ふくらはぎストレッチで血流改善 ジャーヌシルシャーサナ

ジャーヌシルシャーサナの表紙

ふくらはぎは第二の心臓。下半身の血液を重力に抗って上体に戻してくれる筋肉です。そのふくらはぎが固くなると、血流が悪くなり身体に様々な影響が現れてきます。

今回紹介するのはヨガの座位、ジャーヌシールシャーサナ。股関節から身体を二つ折りしつつ、ふくらはぎをストレッチするポーズです。本記事では身体の固い人でも取り組みやすい軽減法を含めたやり方、そして、ふくらはぎの柔軟性を高める、かかとほぐしについて紹介します。

ふくらはぎの筋肉について

正式名称は腓腹筋と言い、足の指先を足裏側に折り曲げたり(底屈)、膝関節を太もも側に曲げたり(屈曲)する動きを担当する筋肉。腓腹筋の末端は、太ももの骨(大腿骨)とかかとの骨(踵骨)に繋がっています。冒頭で述べた通り、血液を上半身に押し上げる筋ポンプ作用という働きも担っています。

腓腹筋

ジャーヌシールシャーサナのやり方

ジャーヌシルシャーサナ
  • 両脚を前に伸ばし、骨盤を立てて座る
  • 骨盤を立てるのが難しい場合、お尻の後ろ半分にクッションを敷く【軽減法】
  • 左膝を曲げて、右太もも付け根に足裏をつける
  • 左腰骨が後ろに下がるので、左右腰骨の前後位置を整える
  • 右脚膝を立てる【軽減法】
  • 両手を上げて背骨を伸ばす
  • 背骨の伸びをキープしたまま股関節から身体を二つ折りにする
  • 脚の裏側が板気持ちいいところで背骨の伸びを少し緩める
  • 脚または足裏を掴んだ後、かかとを前方に蹴り出す
  • 肩を引き下げて首を長く保つ
  • 数呼吸キープ
  • 手を解放して脱力して一息つく
  • 背骨を巻き上げるようにして上体を起こす
  • 左右の脚を入れ替えて行う

両足を伸ばして行うとパスチモッターナーサナと呼ばれるポーズになります。

意識するポイント

骨盤を捻らない

脚を曲げた際、つられて骨盤が後ろに引かれがち。左右の腰骨位置を整えて行いましょう。

骨盤を後傾させない

太もも裏の筋肉、ハムストリングスか固いと、身体を前に倒した際に骨盤が引っ張られて後傾、猫背になりがち。頭頂、尾骨が一直線になるよう骨盤の位置を整えて行いましょう。難しい場合は膝を曲げて行う事で骨盤の位置を整えやすくなります。

かかとを前方に蹴り出す

爪先が前に伸びるとふくらはぎを充分にストレッチする事ができません。

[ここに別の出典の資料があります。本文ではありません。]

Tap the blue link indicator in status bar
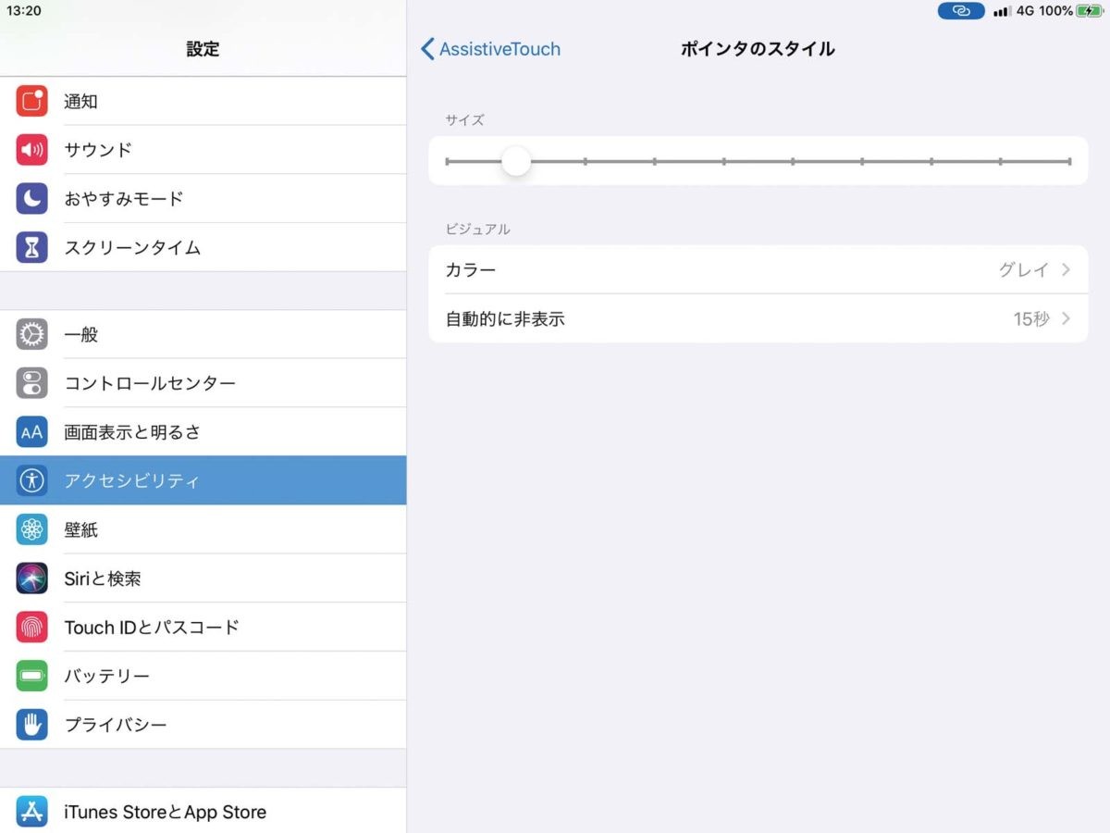 coord(961,11)
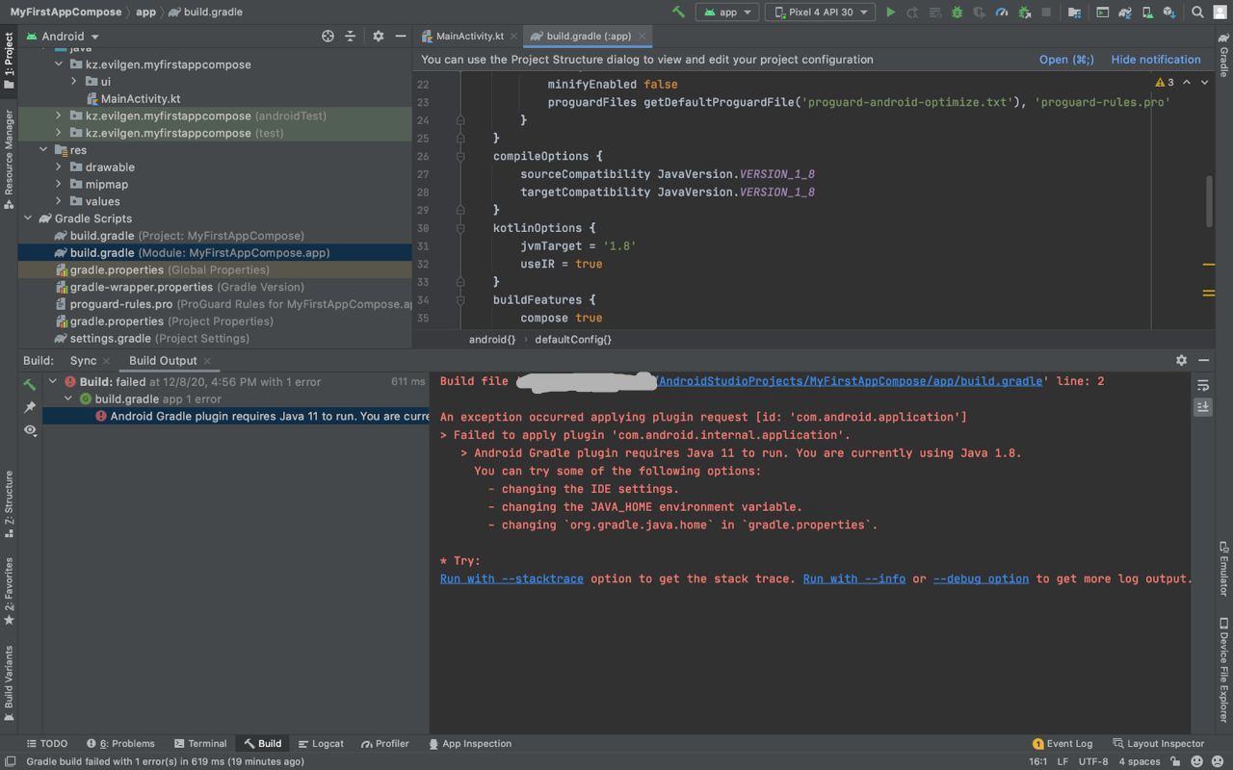The height and width of the screenshot is (770, 1233).
Task: Toggle the build output view eye icon
Action: click(30, 430)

かかとを前方に蹴り出して伸びを深めましょう。

ふくらはぎの柔軟性向上テクニック

ふくらはぎの筋肉、腓腹筋はアキレス腱を介してかかとの骨、踵骨に繋がっています。人体はワンネス。全て連動して影響しあっています。かかとの骨を揉んだり、叩いたりすると、連動して腓腹筋の可動域が広がります。ふくらはぎが硬い方は、かかとの骨を揉んだ後ジャーヌシールシャーサナを行ってみましょう。伸びが深まるのを実感する事ができますよ。

ヨガポーズの大原則

スティラ スッカ アーサナム 

=アーサナ(ヨガのポーズ)は安定して快適 ~ヨーガスートラ二章四十六節より~

前屈の際、前へ前へと無理に筋肉を伸ばしたり、上体に勢いをつけて前屈したりしないようにしましょう。ヨガのポーズは安定して快適な状態で行うもの。誰とも比べず、自分にできる範囲で行いましょう。

難しいポーズを安定させるために、無駄な力が入り、快適が失われてはいないか?楽過ぎる動きで、快適が過ぎて、ぼんやりして心身の安定が失われていないか?身体の声を聴きながら自分にとって最良のポイントを探していきましょう。